Once the line containing "The height and" is reached in the listing below, reproduce it and all later lines through the final one exactly, but omit any pictures.
"""
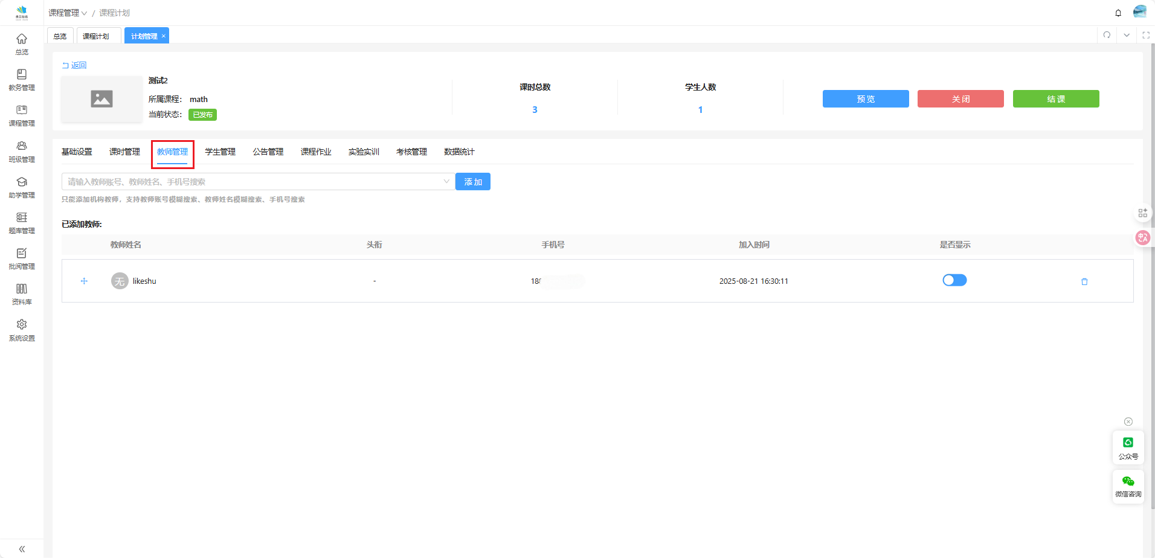Image resolution: width=1155 pixels, height=558 pixels.
Task: Click the refresh icon in tab bar
Action: tap(1107, 35)
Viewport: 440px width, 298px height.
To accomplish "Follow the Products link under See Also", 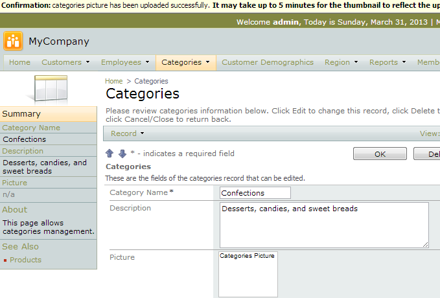I will coord(25,260).

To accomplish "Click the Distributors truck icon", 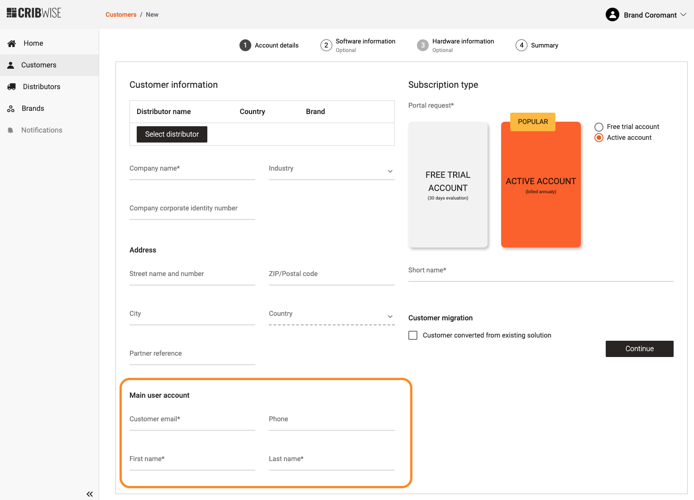I will click(x=12, y=87).
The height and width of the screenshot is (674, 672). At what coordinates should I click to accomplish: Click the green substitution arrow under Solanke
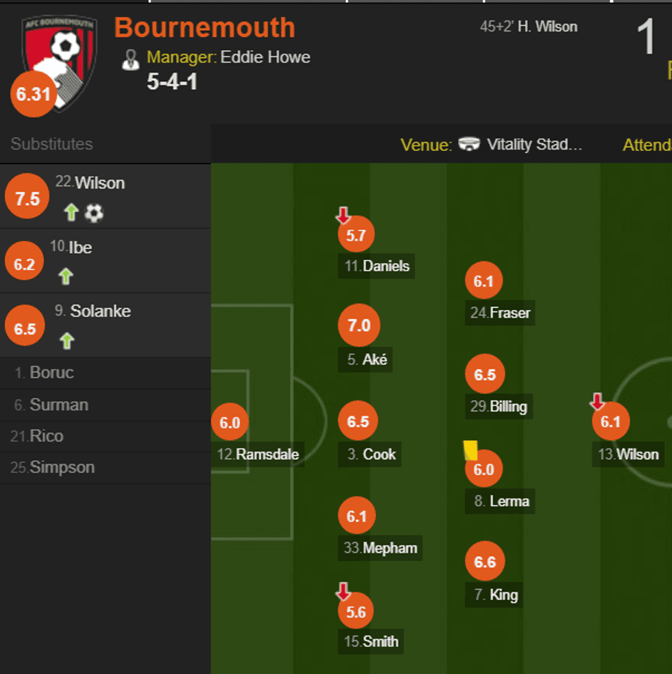point(67,341)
"""
* [OUTPUT BELOW]:
The height and width of the screenshot is (674, 672). At what coordinates should I click to accomplish: Click the green substitution arrow under Solanke
point(67,341)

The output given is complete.